If a line includes "info", copy it out of the entries.

[Data under study]

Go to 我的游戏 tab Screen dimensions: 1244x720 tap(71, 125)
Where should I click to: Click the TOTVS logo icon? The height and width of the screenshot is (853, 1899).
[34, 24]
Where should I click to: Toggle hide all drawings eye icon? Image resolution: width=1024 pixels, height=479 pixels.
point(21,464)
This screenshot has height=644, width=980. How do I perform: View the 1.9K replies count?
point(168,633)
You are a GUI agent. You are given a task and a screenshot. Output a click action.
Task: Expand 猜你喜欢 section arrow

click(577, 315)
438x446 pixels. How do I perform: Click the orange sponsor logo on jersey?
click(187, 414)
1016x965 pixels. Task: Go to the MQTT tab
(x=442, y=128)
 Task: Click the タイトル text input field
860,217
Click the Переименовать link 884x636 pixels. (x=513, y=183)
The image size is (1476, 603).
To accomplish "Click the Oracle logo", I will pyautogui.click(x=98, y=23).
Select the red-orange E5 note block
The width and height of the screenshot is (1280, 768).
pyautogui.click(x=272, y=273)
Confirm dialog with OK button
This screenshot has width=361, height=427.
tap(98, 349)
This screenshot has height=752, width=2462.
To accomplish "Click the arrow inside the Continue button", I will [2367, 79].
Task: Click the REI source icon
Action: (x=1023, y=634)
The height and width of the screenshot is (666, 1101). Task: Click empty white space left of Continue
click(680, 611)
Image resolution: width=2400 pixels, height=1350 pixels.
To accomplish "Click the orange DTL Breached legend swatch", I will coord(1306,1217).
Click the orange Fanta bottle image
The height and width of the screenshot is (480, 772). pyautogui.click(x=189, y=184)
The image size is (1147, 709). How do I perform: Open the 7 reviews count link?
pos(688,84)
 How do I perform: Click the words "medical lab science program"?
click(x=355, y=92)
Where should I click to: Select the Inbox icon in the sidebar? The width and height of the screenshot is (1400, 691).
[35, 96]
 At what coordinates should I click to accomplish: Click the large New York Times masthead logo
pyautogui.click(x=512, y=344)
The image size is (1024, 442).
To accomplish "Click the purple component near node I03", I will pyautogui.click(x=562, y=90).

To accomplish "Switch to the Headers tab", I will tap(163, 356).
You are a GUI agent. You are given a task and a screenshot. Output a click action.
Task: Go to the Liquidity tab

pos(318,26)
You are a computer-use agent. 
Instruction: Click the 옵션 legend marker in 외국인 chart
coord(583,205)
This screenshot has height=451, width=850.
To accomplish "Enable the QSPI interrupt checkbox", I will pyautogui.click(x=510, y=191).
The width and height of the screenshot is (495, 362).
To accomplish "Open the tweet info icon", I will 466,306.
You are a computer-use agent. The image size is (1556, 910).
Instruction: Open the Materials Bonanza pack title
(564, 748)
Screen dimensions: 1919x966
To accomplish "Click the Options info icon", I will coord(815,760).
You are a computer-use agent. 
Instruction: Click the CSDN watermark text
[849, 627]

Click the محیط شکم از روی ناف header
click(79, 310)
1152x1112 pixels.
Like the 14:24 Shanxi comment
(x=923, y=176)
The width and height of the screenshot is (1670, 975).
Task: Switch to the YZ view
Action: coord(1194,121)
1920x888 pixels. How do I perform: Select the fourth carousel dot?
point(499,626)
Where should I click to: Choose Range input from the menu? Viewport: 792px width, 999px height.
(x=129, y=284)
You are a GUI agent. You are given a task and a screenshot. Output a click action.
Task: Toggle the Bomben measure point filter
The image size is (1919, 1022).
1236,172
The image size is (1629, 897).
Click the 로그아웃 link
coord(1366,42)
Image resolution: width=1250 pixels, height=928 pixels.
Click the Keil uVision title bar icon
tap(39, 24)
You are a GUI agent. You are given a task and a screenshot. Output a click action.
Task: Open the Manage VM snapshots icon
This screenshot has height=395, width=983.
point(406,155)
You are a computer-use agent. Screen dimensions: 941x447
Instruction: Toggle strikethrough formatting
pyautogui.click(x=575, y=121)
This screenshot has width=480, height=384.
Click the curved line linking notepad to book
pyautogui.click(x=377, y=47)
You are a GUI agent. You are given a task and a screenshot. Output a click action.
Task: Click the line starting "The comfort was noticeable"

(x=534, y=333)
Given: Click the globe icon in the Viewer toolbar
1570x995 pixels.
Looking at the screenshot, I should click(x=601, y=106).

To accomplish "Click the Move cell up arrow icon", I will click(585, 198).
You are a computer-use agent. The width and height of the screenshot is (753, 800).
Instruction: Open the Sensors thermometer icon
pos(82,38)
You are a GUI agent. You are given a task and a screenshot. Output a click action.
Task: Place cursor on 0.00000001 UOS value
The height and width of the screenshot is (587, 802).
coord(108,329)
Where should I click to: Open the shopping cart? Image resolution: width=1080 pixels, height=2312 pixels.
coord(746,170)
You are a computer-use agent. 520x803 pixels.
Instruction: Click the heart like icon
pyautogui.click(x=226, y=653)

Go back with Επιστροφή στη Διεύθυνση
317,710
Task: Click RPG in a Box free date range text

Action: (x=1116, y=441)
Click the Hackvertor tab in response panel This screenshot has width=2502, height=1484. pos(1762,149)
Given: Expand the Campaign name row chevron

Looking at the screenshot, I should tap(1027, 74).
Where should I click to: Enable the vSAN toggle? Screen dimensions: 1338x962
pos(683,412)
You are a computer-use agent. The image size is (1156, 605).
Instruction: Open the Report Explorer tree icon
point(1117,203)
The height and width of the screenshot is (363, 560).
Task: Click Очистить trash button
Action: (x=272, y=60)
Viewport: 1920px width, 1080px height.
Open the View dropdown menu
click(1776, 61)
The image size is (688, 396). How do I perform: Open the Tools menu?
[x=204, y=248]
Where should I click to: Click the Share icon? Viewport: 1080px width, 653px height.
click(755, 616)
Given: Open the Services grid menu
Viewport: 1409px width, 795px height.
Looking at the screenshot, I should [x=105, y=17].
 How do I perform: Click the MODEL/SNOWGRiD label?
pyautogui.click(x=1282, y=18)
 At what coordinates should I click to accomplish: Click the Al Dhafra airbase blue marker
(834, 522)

[/Data under study]

> Output of the task:
To accomplish "Open the tweet info icon", I will 466,306.
To accomplish "Click the Options info icon", I will coord(815,760).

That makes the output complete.